**Set exercise A**
From the ggplot faceting passage, reproduce verbatim the part that opens with the words containing "labeller: A function" and closes with "to other options.".
**Set exercise B**
In the ggplot faceting passage, list every facet_wrap argument that is given a definition.
**Set exercise C**
Pick up the ggplot faceting passage after its final sentence and continue writing it.

**Given passage**
------------------------------------------------
What are the advantages to using faceting instead of the colour aesthetic? What are the disadvantages? How might the balance change if you had a larger dataset?
ggplot(data = mpg) +
geom_point(mapping = aes(x = displ, y = hwy)) +
facet_wrap(~ class, nrow = 2)
ggplot(data = mpg) +
geom_point(mapping = aes(x = displ, y = hwy, color = class))
By using faceting instead of the color aesthetic, there are advantages and disadvanatges as below:
a. Advantages :
Faceting splits the date into seperate grids for each differnt class and we can better visualizing and better micro-studying trend within each individual facet.
b. Disadvantages :
It’s harder to visualize the whole picture of the overall macro-relationship across all facets.
The color aesthetic is fine when your dataset is small, but with the enalarging and bigger datasets all points may begin to overlap with one another and the audience might get confused with insuficient presentation with a colored plot only when the datasets grows and just add additional color aesthetic to the plot.
?facet_wrap
nrow: It will define number of rows that facet plot should have.
ncol: It will define number of columns that facet plot should have
scales: Should scales be fixed (“fixed”, the default), free (“free”), or free in one dimension (“free_x”, “free_y”)?
shrink: If TRUE, will shrink scales to fit output of statistics, not raw data. If FALSE, will be range of raw data before statistical summary.
labeller: A function that takes one data frame of labels and returns a list or data frame of character vectors. Each input column corresponds to one factor. Thus there will be more than one with formulae of the type ~cyl + am. Each output column gets displayed as one separate line in the strip label. This function should inherit from the “labeller” S3 class for compatibility with
labeller(). See label_value() for more details and pointers to other options.
------------------------------------------------
**Supplied data**

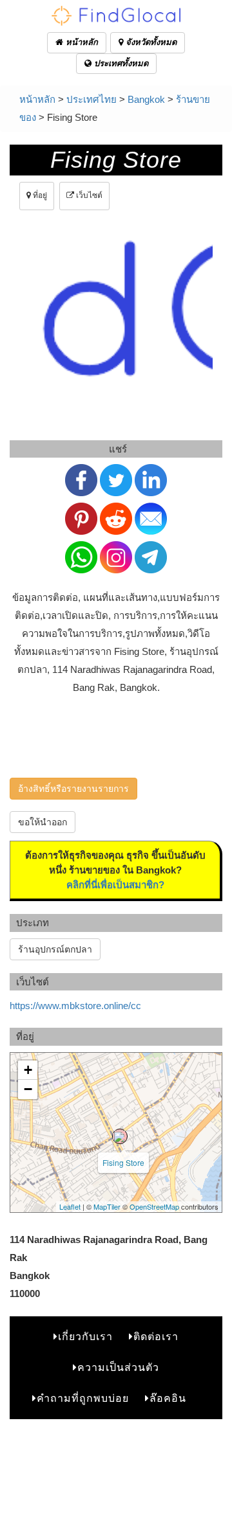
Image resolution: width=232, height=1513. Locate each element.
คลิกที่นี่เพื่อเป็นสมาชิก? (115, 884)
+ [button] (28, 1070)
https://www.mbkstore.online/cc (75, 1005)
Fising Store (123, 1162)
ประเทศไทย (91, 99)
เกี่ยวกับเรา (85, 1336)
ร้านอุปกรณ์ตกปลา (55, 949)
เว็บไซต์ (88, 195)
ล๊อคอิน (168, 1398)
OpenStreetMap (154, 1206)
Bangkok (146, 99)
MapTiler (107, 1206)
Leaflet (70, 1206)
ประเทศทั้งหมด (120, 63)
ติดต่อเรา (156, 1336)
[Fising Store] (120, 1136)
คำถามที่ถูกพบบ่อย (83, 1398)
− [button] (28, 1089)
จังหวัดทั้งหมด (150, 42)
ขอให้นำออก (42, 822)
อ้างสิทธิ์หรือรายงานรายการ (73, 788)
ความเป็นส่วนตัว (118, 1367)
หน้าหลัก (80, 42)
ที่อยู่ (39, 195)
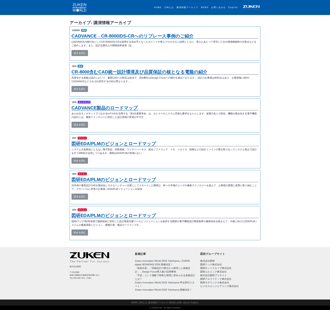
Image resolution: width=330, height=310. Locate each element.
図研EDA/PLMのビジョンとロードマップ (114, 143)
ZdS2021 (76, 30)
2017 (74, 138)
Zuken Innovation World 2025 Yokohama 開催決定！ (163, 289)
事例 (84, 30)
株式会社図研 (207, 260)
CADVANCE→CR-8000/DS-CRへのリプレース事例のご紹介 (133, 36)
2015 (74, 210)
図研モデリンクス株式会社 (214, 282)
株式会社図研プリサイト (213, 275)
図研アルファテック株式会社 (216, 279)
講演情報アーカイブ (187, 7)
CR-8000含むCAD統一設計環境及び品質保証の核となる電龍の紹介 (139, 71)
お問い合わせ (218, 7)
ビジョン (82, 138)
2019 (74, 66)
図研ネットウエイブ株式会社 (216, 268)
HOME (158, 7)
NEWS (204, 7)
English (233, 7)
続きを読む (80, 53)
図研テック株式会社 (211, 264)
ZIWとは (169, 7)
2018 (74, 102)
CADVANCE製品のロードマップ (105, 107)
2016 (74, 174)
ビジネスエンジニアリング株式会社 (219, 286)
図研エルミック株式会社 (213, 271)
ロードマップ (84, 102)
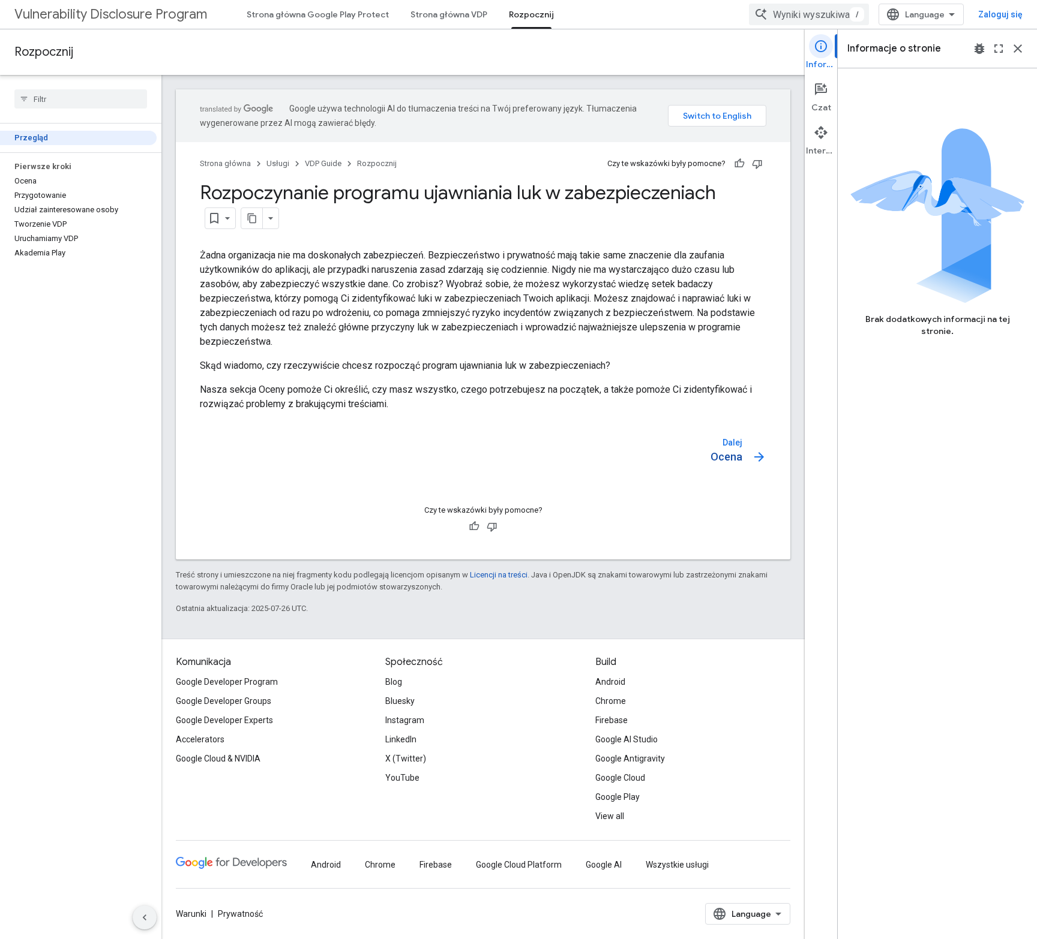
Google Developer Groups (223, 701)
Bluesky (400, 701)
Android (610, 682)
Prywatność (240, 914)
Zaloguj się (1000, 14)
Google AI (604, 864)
------------------------------------------------
**Task answer A**
labeller: A function that takes one data frame of labels and returns a list or data frame of character vectors. Each input column corresponds to one factor. Thus there will be more than one with formulae of the type ~cyl + am. Each output column gets displayed as one separate line in the strip label. This function should inherit from the “labeller” S3 class for compatibility with
labeller(). See label_value() for more details and pointers to other options.

**Task answer B**
nrow, ncol, scales, shrink, labeller

**Task answer C**
as.table: If TRUE, the default, the facets are laid out like a table with highest values at the bottom-right. If FALSE, the facets are laid out like a plot with the highest value at the top-right.
switch: By default, the labels are displayed on the top and right of the plot. If “x”, the top labels will be displayed to the bottom. If “y”, the right-hand side labels will be displayed to the left. Can also be set to “both”.
drop: If TRUE, the default, all factor levels not used in the data will automatically be dropped. If FALSE, all factor levels will be shown, regardless of whether or not they appear in the data.
dir: Direction: either “h” for horizontal, the default, or “v”, for vertical.
strip.position: By default, the labels are displayed on the top of the plot. Using strip.position it is possible to place the labels on either of the four sides by setting strip.position = c(“top”, “bottom”, “left”, “right”)
The reason that facet_grid() doesn’t have nrow and ncol as facet_wrap because facet_grid() forms a matrix of panels defined by row and column faceting variables. It is most useful when you have two discrete variables, and all combinations of the variables exist in the data, whereas facet_wrap wraps a 1d sequence of panels into 2d. This is generally a better use of screen space than facet_grid() because most displays are roughly rectangular.
a.Line chart - geom_line() b.boxplot - geo_boxplot() c.histogram - geom_histogram() d.are chart -geom_area()
ggplot(data = mpg, mapping = aes(x = displ, y = hwy, color = drv)) +
geom_point() +
geom_smooth(se = FALSE)
## `geom_smooth()` using method = 'loess' and formula 'y ~ x'
Why do you think I used it earlier in the chapter?
Without show.legend = FALSE
ggplot(data = mpg) +
geom_smooth(mapping = aes(x = displ, y = hwy, color = drv))
## `geom_smooth()` using method = 'loess' and formula 'y ~ x'
With show.legend = FALSE
ggplot(data = mpg) +
geom_smooth(mapping = aes(x = displ, y = hwy, color = drv), show.legend = FALSE)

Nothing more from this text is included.